In the entire group, there were 224 live births, five still-births, 133 miscarriages and one early termination of pregnancy due to chromosomal abnormalities. The live birth rate was higher for women without the mutations (63.4 percent) than for women with the mutations (45.7 percent).
When other factors, such as the mother’s age, smoking status, and previous number of miscarriages, were taken into account, however, the differences in live birth rates between mutation-positive and mutation-negative women were “found to be strong but not statistically significant,” Lund said.
Such a thorough analysis of pregnancy outcomes in women with and without the thrombophilia-associated mutations had not been conducted before, the authors note in the October 11 issue of the journal Human Reproduction.

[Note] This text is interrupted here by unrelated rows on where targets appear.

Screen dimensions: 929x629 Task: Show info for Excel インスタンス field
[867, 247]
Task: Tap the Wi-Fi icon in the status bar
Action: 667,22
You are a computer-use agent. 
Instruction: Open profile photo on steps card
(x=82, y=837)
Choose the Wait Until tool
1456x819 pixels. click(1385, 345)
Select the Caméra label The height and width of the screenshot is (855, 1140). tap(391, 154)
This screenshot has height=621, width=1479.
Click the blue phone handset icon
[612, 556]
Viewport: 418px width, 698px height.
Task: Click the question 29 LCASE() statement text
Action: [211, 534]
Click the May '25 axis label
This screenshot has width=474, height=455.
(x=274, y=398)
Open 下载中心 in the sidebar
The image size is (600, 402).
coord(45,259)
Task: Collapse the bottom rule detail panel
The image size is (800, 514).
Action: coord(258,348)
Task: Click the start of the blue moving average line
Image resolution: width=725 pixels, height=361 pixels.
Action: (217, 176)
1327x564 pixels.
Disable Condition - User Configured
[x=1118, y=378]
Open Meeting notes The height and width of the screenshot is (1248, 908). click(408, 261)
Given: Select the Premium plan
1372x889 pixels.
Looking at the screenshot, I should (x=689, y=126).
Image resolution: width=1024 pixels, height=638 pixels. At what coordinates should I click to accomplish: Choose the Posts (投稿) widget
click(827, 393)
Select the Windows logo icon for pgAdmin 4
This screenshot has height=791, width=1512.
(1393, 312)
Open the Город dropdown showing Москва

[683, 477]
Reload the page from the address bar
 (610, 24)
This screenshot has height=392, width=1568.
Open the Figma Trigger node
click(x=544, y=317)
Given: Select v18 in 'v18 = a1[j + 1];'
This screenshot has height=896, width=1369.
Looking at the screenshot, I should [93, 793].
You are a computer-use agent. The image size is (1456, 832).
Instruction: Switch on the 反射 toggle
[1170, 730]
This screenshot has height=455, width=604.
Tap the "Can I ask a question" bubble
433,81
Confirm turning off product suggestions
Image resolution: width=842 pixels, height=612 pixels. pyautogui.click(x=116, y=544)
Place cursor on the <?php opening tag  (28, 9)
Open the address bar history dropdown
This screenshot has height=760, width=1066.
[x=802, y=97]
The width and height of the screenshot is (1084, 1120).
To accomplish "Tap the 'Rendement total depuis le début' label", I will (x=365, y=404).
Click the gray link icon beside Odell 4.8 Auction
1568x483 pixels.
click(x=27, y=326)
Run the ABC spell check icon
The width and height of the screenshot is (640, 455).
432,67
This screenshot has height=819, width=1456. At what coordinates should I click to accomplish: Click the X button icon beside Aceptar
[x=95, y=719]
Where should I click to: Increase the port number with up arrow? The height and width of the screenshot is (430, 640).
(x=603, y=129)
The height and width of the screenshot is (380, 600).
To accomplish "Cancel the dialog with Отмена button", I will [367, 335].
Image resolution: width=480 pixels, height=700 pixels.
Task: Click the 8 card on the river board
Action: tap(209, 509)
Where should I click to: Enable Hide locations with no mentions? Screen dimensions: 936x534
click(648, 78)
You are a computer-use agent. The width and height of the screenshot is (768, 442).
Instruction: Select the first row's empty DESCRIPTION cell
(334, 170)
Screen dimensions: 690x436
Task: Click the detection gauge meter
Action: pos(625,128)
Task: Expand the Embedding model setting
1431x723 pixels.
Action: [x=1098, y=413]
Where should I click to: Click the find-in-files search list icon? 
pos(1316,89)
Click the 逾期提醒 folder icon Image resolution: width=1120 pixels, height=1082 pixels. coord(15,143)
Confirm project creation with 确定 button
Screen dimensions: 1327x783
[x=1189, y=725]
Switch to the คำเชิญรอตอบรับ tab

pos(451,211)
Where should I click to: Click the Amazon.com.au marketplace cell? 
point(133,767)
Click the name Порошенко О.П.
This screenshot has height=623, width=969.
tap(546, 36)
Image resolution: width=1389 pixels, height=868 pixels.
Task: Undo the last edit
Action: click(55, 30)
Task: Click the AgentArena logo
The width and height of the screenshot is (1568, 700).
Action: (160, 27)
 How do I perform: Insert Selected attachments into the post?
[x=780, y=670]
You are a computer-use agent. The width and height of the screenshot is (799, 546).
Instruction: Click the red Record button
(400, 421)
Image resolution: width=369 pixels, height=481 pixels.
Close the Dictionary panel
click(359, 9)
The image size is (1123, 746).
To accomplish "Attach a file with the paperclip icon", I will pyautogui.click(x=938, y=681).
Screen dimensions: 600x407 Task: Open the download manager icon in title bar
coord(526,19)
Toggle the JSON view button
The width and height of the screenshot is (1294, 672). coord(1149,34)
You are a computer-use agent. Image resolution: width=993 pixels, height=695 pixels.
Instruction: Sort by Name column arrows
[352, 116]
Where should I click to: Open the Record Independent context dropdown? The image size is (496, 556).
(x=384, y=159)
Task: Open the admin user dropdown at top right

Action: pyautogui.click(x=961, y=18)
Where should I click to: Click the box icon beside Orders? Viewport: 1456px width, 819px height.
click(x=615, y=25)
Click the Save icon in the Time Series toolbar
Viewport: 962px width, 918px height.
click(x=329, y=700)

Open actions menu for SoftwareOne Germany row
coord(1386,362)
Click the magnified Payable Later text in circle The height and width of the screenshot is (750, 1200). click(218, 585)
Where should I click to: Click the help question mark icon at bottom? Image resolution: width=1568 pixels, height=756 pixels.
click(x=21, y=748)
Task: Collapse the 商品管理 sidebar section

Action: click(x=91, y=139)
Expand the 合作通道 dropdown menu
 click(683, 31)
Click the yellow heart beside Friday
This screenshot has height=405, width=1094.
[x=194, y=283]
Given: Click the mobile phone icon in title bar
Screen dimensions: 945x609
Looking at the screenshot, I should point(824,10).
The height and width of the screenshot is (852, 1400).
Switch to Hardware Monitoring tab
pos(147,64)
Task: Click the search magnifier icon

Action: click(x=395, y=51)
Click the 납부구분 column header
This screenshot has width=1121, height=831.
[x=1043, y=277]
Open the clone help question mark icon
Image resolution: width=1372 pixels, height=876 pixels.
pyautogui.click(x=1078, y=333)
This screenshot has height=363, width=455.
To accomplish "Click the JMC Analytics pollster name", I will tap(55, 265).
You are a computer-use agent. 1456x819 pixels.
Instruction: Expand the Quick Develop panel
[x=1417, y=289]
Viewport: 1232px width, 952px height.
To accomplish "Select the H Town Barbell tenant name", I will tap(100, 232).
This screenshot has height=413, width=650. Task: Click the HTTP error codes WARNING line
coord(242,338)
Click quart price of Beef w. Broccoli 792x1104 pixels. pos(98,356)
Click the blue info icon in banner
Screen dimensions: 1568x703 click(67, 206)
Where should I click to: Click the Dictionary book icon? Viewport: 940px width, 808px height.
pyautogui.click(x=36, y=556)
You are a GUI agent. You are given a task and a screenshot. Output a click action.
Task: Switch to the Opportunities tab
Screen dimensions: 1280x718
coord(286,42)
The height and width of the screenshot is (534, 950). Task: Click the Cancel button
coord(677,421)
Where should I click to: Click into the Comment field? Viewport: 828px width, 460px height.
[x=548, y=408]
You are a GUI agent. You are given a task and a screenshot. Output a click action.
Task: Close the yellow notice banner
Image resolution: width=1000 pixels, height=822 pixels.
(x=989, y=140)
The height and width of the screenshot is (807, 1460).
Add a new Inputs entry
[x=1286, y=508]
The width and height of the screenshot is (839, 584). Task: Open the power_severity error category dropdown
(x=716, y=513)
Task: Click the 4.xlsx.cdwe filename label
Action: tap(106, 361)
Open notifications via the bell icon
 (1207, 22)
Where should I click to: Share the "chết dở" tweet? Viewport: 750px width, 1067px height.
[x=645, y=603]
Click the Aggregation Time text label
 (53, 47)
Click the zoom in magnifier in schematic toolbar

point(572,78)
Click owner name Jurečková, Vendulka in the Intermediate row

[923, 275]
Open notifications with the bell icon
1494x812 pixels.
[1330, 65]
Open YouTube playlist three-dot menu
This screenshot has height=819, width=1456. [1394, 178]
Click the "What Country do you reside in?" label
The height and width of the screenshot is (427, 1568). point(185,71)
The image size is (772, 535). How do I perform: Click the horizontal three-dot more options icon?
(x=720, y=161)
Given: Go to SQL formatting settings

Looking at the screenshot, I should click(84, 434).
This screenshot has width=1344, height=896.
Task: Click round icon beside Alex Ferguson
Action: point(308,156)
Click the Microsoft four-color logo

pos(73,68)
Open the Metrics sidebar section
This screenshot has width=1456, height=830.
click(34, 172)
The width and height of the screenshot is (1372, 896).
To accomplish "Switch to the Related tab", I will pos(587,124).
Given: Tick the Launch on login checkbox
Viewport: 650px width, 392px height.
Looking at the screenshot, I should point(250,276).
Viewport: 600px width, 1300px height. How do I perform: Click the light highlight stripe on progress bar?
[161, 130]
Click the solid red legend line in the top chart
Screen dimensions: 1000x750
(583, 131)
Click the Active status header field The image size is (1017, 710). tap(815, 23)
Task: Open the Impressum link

The only difference of significance was in the rate of excessive bleeding at delivery, which was higher for the mutation-positive women.
Finding excessive bleeding among the mutation carriers has implications for what is now a standard practice of prescribing blood thinning treatments to thrombophilia-mutation carriers and sometimes to women without known mutations who have experienced three or more miscarriages.
The evidence, the authors write, does “not support anticoagulation therapy” for women with unexplained miscarriages but does suggest the need for more well designed clinical trials to investigate further.